The use of defined liposuction techniques and specialized pre- and postsurgical protocols in this patient population cannot be overstated, as the techniques are specifically utilized to minimize the risk of developing postoperative lymphedema.22 This is especially true in patients with late-stage lipedema who already have some clinical evidence of lymphatic compromise. In preparation for surgery, and postoperatively, it is also important to continue with lymphatic support measures, such as compression and complete decongestive therapy. These adjunctive treatments help prime the lymphatics for drainage of any postoperative edema and residual tumescent fluid utilized during the lipectomy procedure. Likewise, it is also important that patients continue with healthy lifestyle choices, including good eating habits and exercise. Although these lifestyle measures will not necessarily affect the lipedema fat, per se, they will improve the patients overall health and wellness before and after the procedures.
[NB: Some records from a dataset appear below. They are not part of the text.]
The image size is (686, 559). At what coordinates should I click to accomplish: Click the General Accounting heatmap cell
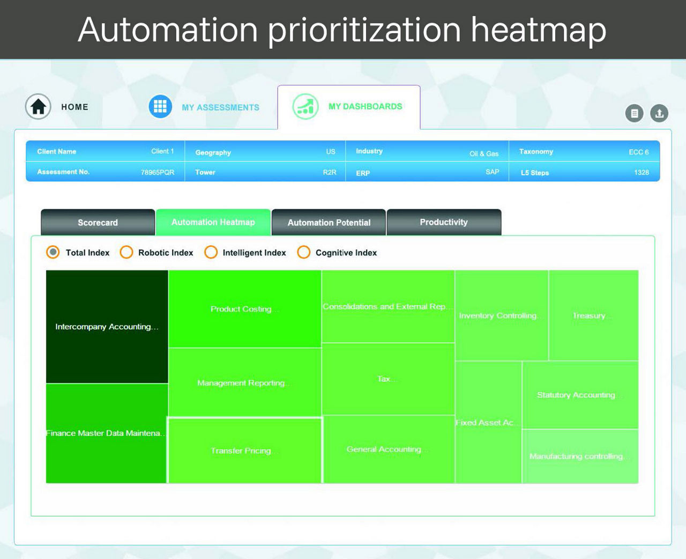[387, 449]
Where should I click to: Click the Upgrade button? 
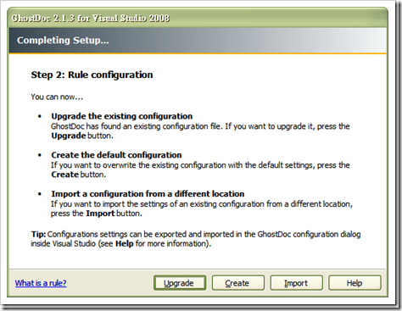[x=180, y=283]
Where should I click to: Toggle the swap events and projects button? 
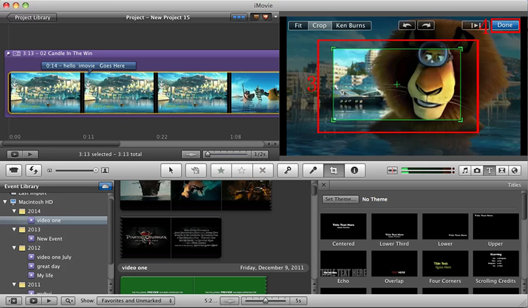coord(34,170)
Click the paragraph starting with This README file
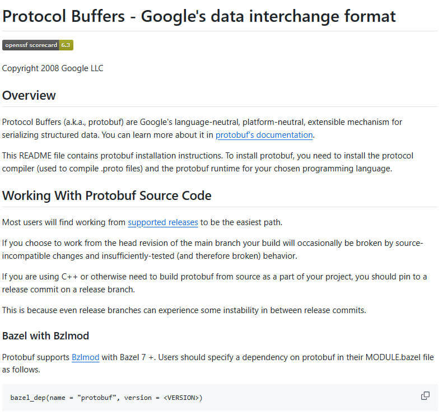 click(x=208, y=162)
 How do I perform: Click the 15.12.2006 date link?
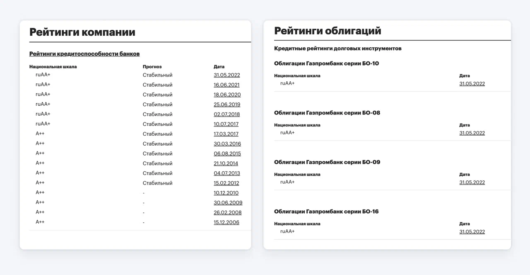point(226,222)
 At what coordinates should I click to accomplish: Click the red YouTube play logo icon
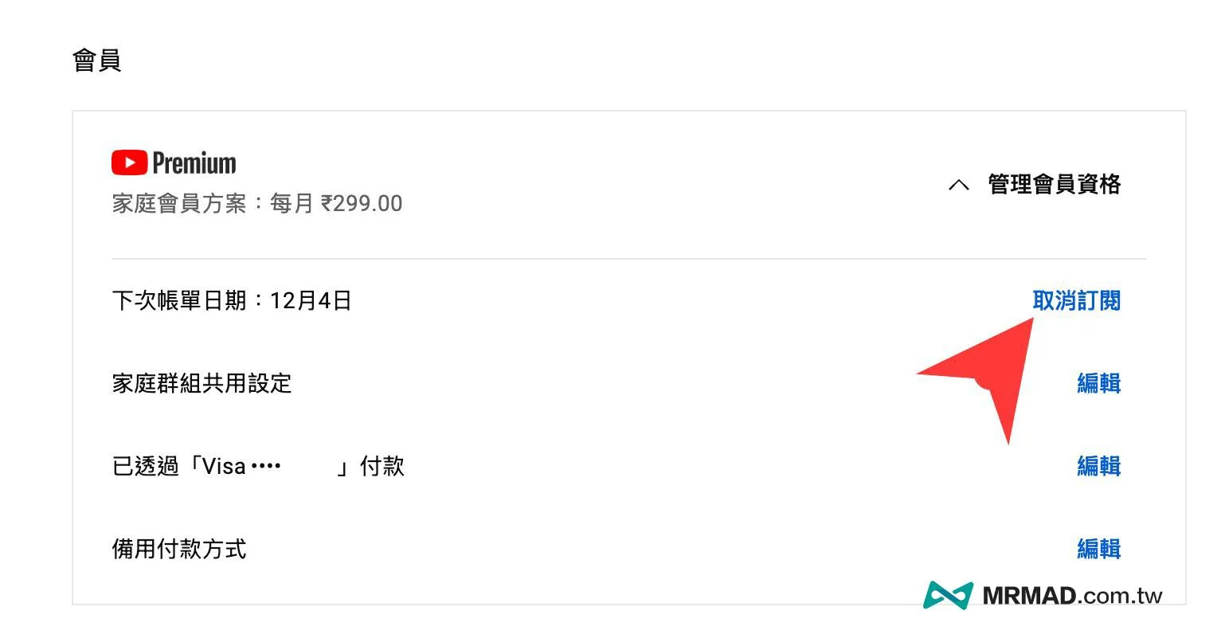tap(129, 162)
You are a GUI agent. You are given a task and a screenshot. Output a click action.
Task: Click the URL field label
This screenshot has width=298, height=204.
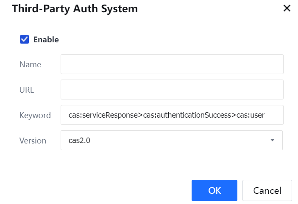tap(27, 90)
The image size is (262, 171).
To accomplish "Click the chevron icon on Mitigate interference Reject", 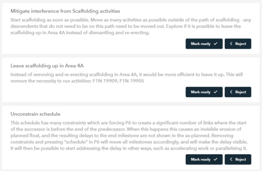I will coord(231,44).
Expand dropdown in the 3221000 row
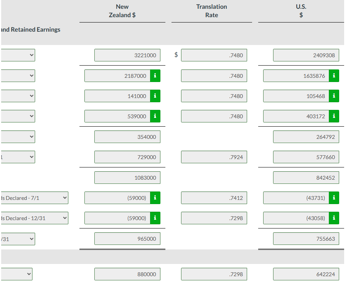This screenshot has height=288, width=351. pyautogui.click(x=18, y=55)
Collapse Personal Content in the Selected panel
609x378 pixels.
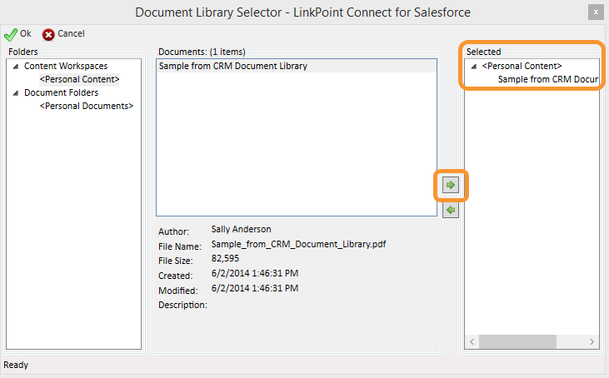(474, 67)
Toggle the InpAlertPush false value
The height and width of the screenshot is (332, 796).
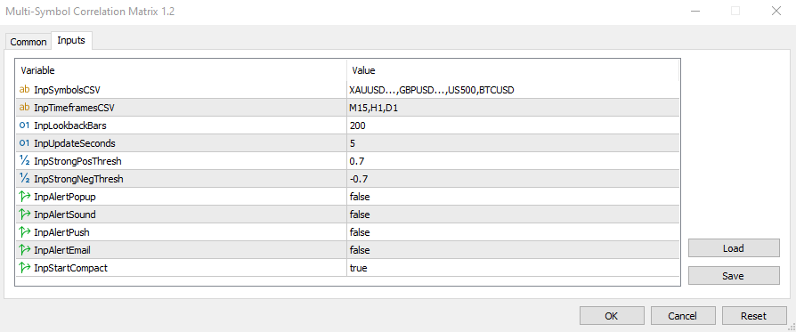pyautogui.click(x=513, y=232)
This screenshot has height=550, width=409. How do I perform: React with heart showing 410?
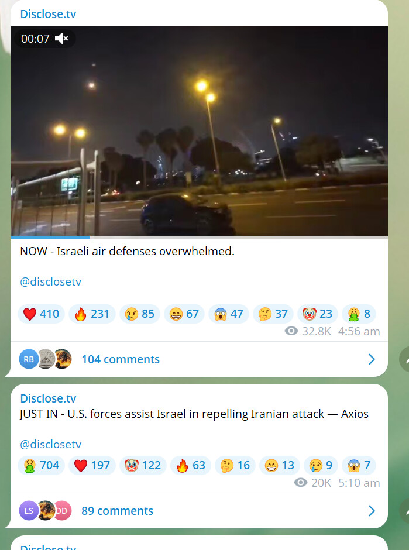[42, 314]
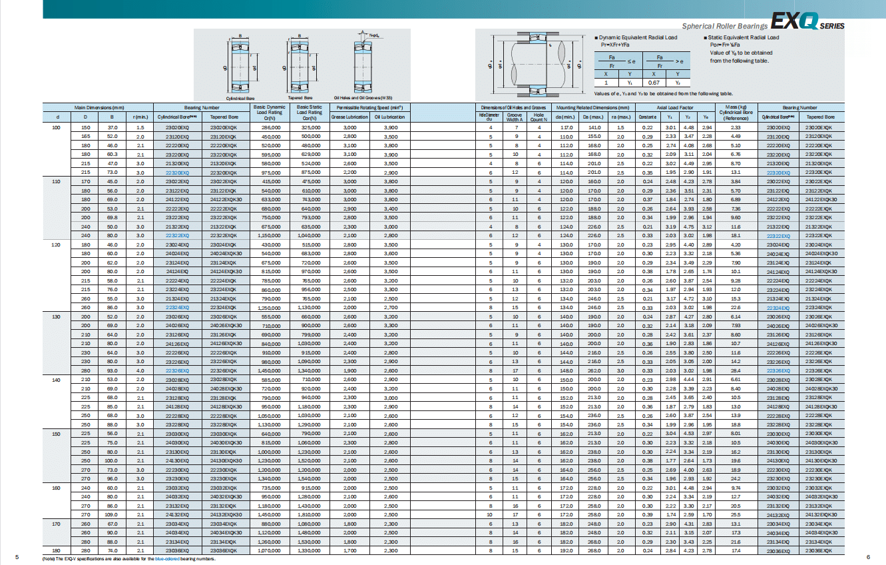Click the Oil Lubrication column header

(x=390, y=117)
One of the greatest difficulties with treatment of lipedema is insurance coverage for the surgical treatment. Unfortunately, the combination of misconceptions about obesity and lipedema, along with the use of a code for suction lipectomy, which is often employed for cosmetic indications, has resulted in almost universal insurance denials. Hopefully, with increased awareness about this common disease, and also a greater understanding for the reconstructive nature of suction lipectomy techniques employed for removing lipedema subcutaneous adipose tissue, the women who suffer from lipedema will be able to receive treatment without the personal financial burden that currently exists.
Lipedema represents a common medical condition with many misconceptions. It is rarely taught in medical school and/or residency training, and as a result of this educational gap, a large population of patients suffering from this condition are forced to endure a plethora of unnecessary consultations, laboratory and radiological studies, and the psychosocial distress of being told it is their fault. With an incidence that may affect nearly 1 in 9 adult women, it is important to generate appropriate awareness, conduct additional research, and identify better diagnostic and treatment modalities so these women can obtain the care that they need and deserve.